The week was set to conclude with the surprise return of Hedi Slimane, the former Dior and Saint Laurent designer, now with French brand Celine. Just two years ago he announced he was done with the official fashion calendar.

Slimane — who became hugely influential as the stylist behind bands such as The Libertines and Daft Punk in the 2000s — has not presented a live show in Paris since February 2020. He had dismissed them as “obsolete”, preferring to present collections with videos shot in luxurious French locales. 

He gave no explanation for his reappearance on the catwalks, but he returns when there is a sense of a renaissance in menswear.

– ‘A boom’ –

The past few seasons have often seen men’s and women’s shows merging into one — with London Fashion Week doing away with the distinction altogether. 

But this week in Paris seemed to reaffirm the divide, with houses wanting to boost their focus on menswear at a time when demand is booming.  

US designer Matthew Williams presented his first-ever standalone menswear show for Givenchy this week.

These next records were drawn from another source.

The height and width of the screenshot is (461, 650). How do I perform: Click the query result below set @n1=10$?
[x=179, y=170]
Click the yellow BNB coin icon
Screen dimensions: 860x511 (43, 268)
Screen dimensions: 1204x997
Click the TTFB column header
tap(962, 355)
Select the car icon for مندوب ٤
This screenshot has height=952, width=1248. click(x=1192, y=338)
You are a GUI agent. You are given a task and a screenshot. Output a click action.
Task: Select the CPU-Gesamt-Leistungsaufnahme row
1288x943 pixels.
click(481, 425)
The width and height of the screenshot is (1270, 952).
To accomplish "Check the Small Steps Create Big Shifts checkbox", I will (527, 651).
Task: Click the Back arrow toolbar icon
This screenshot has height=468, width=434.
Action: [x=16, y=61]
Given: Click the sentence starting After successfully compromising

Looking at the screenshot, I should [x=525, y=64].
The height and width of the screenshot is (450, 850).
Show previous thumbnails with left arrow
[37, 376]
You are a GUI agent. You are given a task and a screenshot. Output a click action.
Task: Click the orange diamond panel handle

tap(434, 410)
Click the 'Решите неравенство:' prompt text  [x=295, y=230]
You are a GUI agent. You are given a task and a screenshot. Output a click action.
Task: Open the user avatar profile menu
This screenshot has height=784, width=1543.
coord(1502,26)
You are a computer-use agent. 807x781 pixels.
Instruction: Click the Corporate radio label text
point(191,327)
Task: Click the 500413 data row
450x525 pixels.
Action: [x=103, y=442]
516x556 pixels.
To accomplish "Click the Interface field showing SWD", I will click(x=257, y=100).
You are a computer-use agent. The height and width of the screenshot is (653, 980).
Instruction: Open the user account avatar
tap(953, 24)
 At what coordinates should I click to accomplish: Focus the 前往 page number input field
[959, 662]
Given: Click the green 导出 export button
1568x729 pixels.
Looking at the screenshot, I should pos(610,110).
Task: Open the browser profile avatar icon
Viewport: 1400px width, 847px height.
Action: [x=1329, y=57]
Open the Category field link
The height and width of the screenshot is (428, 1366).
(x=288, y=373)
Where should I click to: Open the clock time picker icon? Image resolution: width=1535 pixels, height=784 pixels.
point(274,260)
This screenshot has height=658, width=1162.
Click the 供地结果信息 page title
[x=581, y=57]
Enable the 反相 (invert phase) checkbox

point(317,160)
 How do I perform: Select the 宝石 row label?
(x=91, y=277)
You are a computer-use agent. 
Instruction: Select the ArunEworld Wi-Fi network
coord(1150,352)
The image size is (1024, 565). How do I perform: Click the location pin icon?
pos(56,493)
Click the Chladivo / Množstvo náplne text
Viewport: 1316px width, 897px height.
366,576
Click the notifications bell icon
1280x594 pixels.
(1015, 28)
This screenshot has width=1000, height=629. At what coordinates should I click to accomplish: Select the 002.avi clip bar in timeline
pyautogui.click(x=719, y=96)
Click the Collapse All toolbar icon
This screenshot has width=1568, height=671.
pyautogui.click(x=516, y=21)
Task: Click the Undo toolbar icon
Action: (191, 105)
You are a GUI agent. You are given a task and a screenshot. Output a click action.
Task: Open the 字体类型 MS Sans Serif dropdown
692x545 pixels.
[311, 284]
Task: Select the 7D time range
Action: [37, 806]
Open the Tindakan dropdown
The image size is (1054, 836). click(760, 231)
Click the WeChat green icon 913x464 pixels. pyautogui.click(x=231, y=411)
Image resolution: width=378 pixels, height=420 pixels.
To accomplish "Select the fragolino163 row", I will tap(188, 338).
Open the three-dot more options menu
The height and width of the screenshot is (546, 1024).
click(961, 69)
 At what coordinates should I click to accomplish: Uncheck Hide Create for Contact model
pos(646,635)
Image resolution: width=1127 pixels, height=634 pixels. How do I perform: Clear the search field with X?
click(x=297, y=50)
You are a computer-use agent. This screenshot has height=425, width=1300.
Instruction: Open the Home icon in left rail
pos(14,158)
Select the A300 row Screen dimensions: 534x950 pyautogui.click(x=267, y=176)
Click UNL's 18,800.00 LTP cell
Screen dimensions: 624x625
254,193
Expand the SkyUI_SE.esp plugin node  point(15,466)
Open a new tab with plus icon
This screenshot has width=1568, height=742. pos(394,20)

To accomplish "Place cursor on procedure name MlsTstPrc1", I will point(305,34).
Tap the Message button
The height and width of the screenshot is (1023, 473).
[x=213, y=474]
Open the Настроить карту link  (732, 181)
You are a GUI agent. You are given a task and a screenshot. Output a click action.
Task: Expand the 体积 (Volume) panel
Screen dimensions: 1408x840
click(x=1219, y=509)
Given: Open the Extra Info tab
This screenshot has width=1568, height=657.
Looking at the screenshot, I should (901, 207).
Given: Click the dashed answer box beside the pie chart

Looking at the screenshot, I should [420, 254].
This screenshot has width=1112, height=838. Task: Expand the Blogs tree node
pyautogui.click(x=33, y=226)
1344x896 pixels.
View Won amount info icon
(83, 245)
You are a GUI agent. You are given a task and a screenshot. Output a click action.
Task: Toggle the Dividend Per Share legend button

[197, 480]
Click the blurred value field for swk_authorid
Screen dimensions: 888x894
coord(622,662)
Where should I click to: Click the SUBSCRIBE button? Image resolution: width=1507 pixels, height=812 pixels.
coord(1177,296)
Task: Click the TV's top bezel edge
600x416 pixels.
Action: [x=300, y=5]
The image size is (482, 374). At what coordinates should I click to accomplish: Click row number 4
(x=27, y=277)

“It’s good to give space to men and women, to each and everyone their platform to tell a story,” Williams told fashion site WWD. “There’s more room for more looks.”

His show was grounded in real-life styles from his native California, he said, with a lot of utilitarian knee-length shorts, cargo trousers and relaxed knitwear — much of it in monochrome with a few splashes of pastel colours. 

“Commercially, menswear is a market that has developed a lot with a particularly strong dynamic in Asia that has created a boom for pret-a-porter men’s designers,” said Serge Carreira, fashion expert at Sciences Po University. 

– ‘More accessible’ –

Also marking her first menswear show was France’s Marine Serre, one of the biggest names to emerge in recent years. 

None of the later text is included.